# WHAT THIS TASK INVOLVES
The following entries are to be repeated exactly, and the pictures are to be left behind.
........
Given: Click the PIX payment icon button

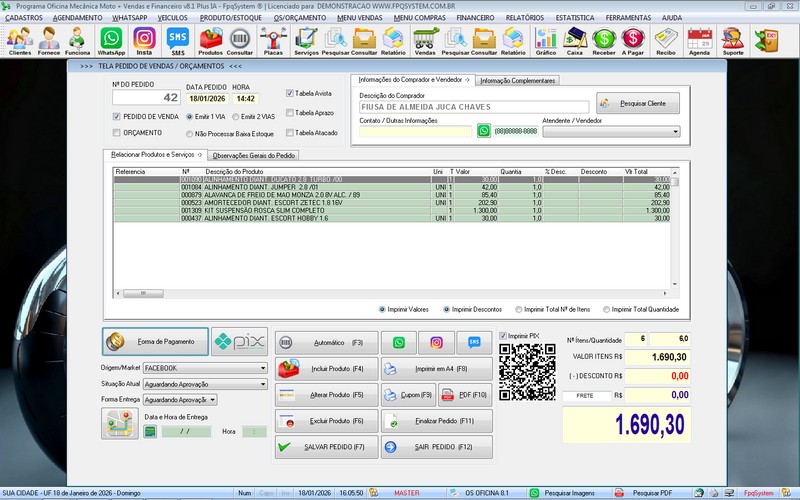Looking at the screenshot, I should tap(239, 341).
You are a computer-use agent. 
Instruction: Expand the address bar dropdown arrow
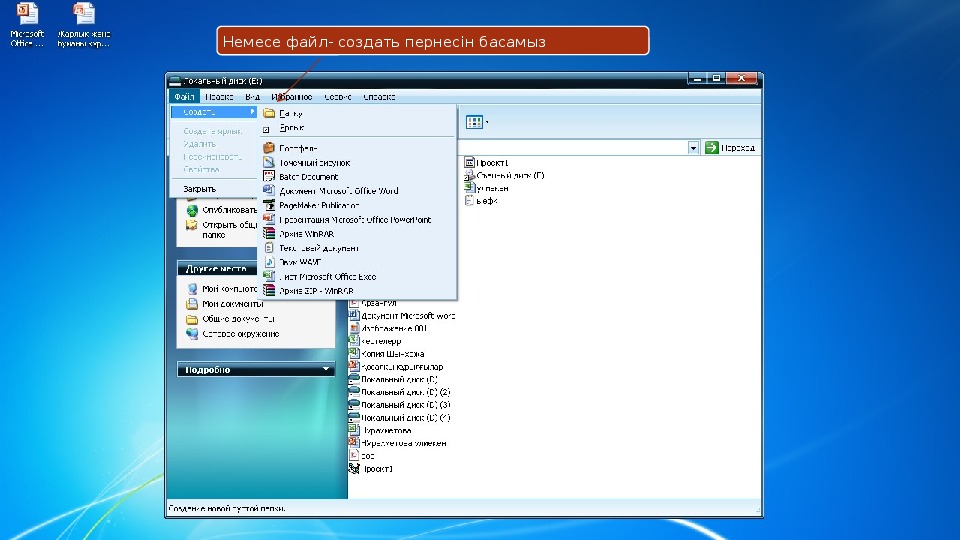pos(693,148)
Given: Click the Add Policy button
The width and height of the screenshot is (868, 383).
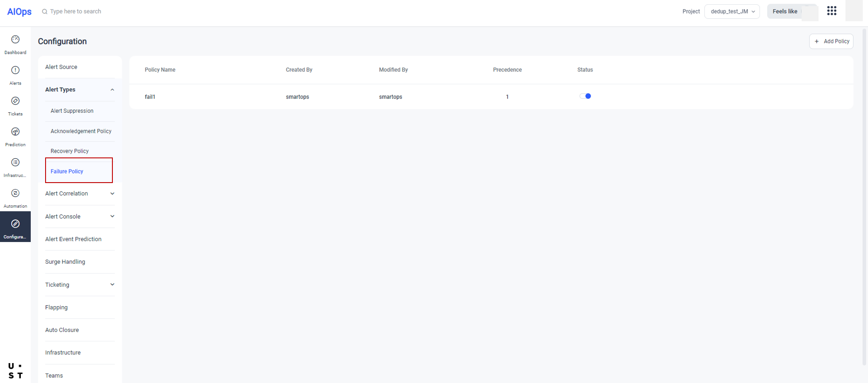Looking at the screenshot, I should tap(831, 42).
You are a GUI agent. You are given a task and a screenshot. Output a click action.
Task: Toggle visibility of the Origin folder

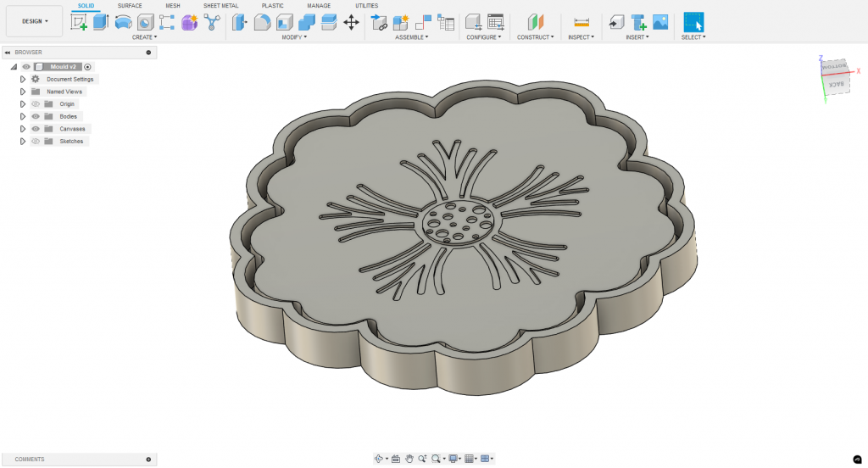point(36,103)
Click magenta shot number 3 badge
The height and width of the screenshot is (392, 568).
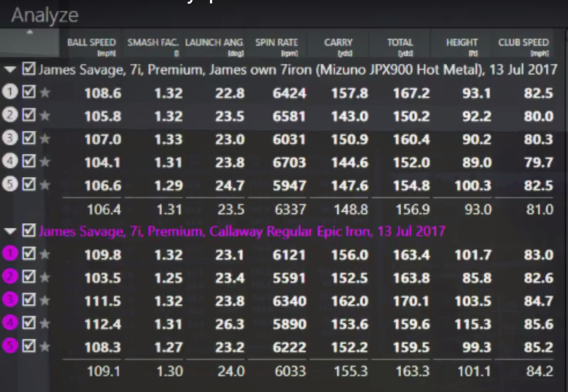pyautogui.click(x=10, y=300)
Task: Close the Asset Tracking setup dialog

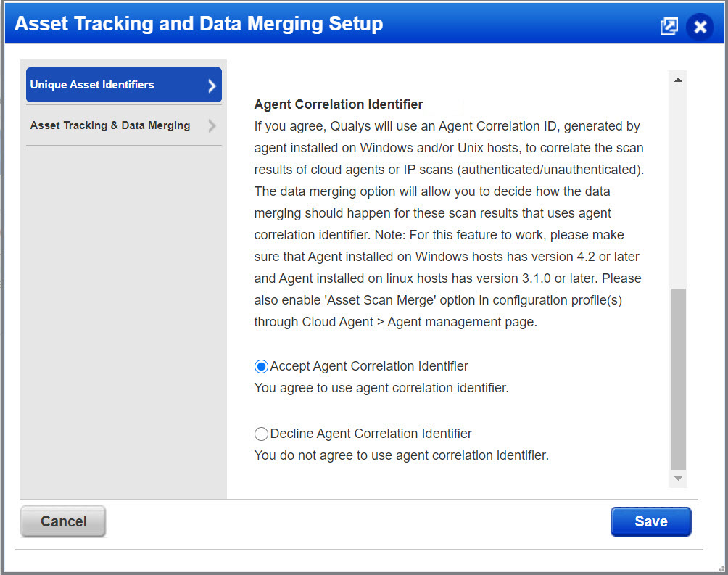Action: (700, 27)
........
# SOLUTION
Given: Click the PIX payment icon button

Looking at the screenshot, I should tap(239, 341).
You are a computer-use agent. 
Instruction: Expand the address bar dropdown arrow
pos(693,148)
Given: Click the Add Policy button
The width and height of the screenshot is (868, 383).
Looking at the screenshot, I should tap(831, 42).
You are a GUI agent. You are given a task and a screenshot. Output a click action.
Task: Toggle visibility of the Origin folder

point(36,103)
Click magenta shot number 3 badge
The height and width of the screenshot is (392, 568).
pyautogui.click(x=10, y=300)
Task: Close the Asset Tracking setup dialog

Action: (700, 27)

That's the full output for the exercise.